Nicotera.
Fin
dall’inizio della sua storia, Nicotera fu al centro di un’incredibile serie di
incursioni da parte di pirati arabi. Benchè già a partire dai primi secoli dopo
Cristo fossero definiti “saraceni”, e odiernamente indentificati con il termine
generico di “arabi”, è impossibile classificare questi invasori in una precisa
categoria etnica o geografica. Essi infatti arrivavano dal Nord Africa, dalla
Turchia e anche dalla penisola iberica. Erano di certo assalitori senza
scrupoli: con i loro natanti giungevano presso le coste dell’Italia
Meridionale, e qui saccheggiavano quanto trovavano sul loro percorso. La
posizione in collina di Nicotera si deve proprio ad una precisa strategia di
controllo, da parte degli autoctoni, delle imbarcazioni nemiche. In un secondo
momento, per migliorare le attività di monitoraggio del mare, furono edificate
due torri, in perfetta posizione equidistante tra di loro, la torre di Santa
Maria dell’Agnone (oggi scomparsa) sul lato Sud, e la Torre Parnaso, lato Nord,
ancora in piedi, nonostante le ingiurie del tempo e delle intemperie naturali.
Ma forse il simbolo delle devastazioni saracene, ancora adesso visibile, sono quei
sette colpi di proiettile che una torma di invasori esplose contro il crocifisso
nella cattedrale, un’opera sacra ancor oggi esposta nel santuario nicoterese, e
che fu realizzata nel 1590 da Angelo Laudano di Napoli. Era il 20 giugno del
1643, fu quello un giorno di straordinaria violenza per la cittadina tirrenica
e quel Cristo appeso i croce dall’aria martoriata, racconta, ancora oggi, la
portata delle azioni nefaste poste in essere dagli assalitori. Cercavano l’oro
del vescovo che si favoleggiava fosse nascosto all’interno della chiesa e non
avendolo trovato, per spregio, spararono alla sacra effigie di legno. Secondo
le cronache dell’epoca rubarono gli oggetti sacri e bruciarono il prezioso
archivio vescovile. La popolazione dovette subire le angherie degli assalitori
d’oltremare anche dopo 70 anni dalla battaglia di Lepanto, l’evento bellico che
cambiò gli equilibri allora esistenti nel Mediterraneo.

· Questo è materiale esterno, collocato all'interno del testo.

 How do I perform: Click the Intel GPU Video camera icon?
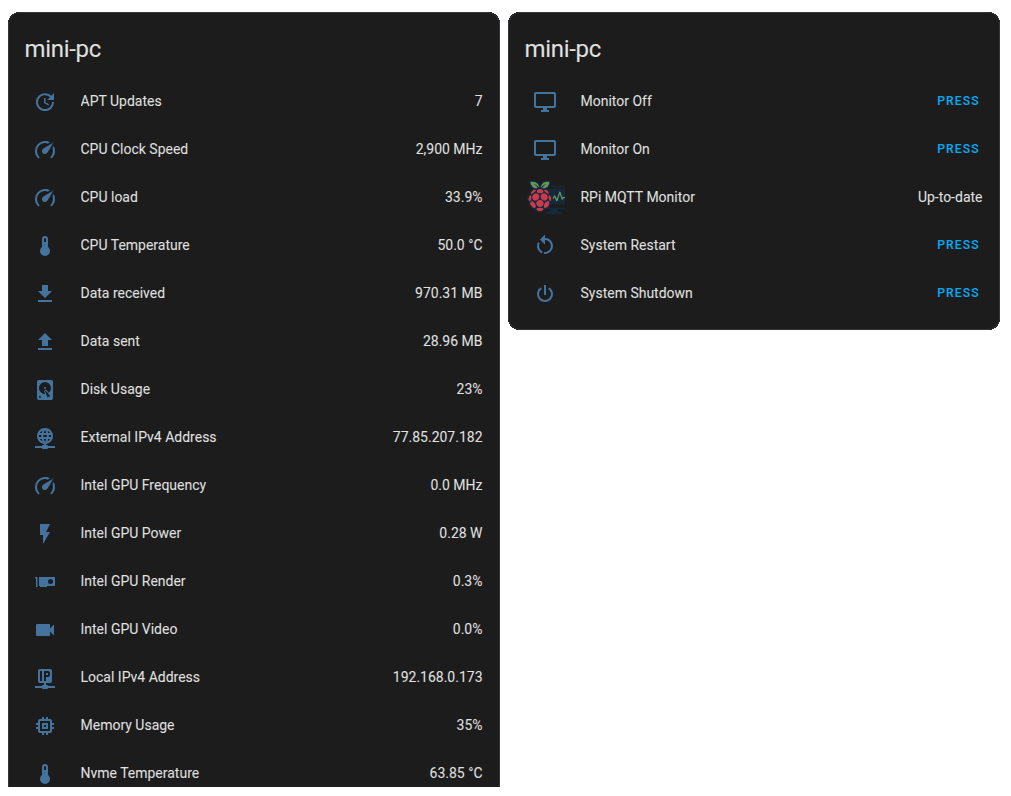coord(44,629)
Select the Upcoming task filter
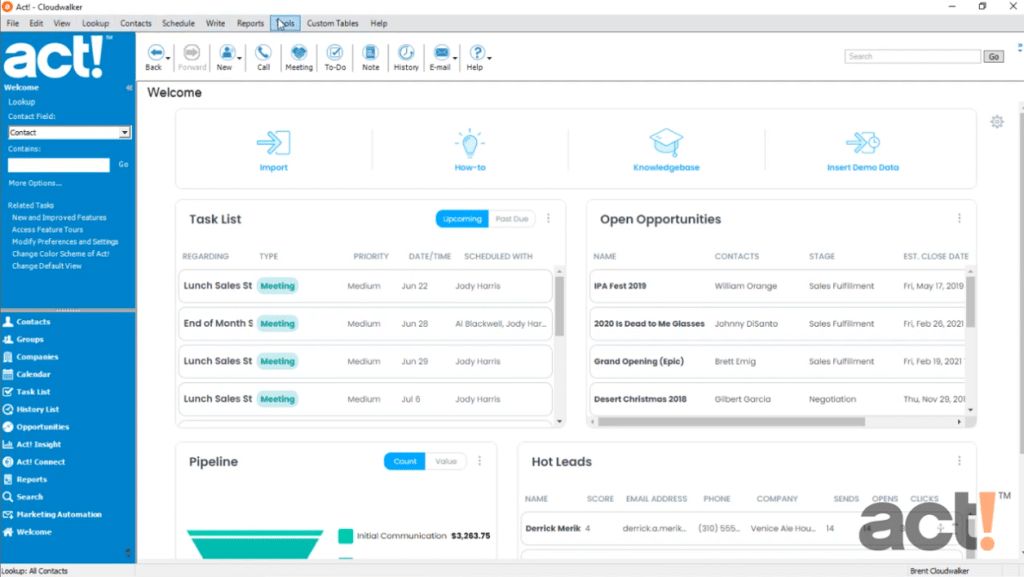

Le cronache raccontano che Nicotera
cominciò a subire le invasioni saracene già a partire dalla prima metà del IX
secolo. Nell’840 “approdarono nei nostri lidi mal difesi e vi posero presidio”,
scrive il Corso. Un’altra incursione avvenne pochi anni dopo, nell’846. Ma
l’evento più drammatico dell’alto medioevo nicoterese fu forse l’assalto
verificatosi nell’884. In un’orgia di incontenibile violenza, i saraceni
martirizzarono il vescovo della città. Secondo il Gualtieri il religioso si
chiamava Antonino e il suo assassinio è da collocare l’11 di settembre di
quell’anno. Nella memoria storica collettiva dei nicoteresi è ancora impressa
la modalità dell’esecuzione del vescovo: Antonino fu legato ad un carro e
trascinato per le terre circostanti. Il racconto del terribile delitto rimbalzò
di generazione in generazione grazie alla tradizione orale, suffragata dal
racconto degli storici.
Gli studiosi,
nell’occuparsi della presenza araba nel territorio calabrese, individuano tre
siti estremamente rappresentativi in tal senso: Nicotera, Reggio e Amantea.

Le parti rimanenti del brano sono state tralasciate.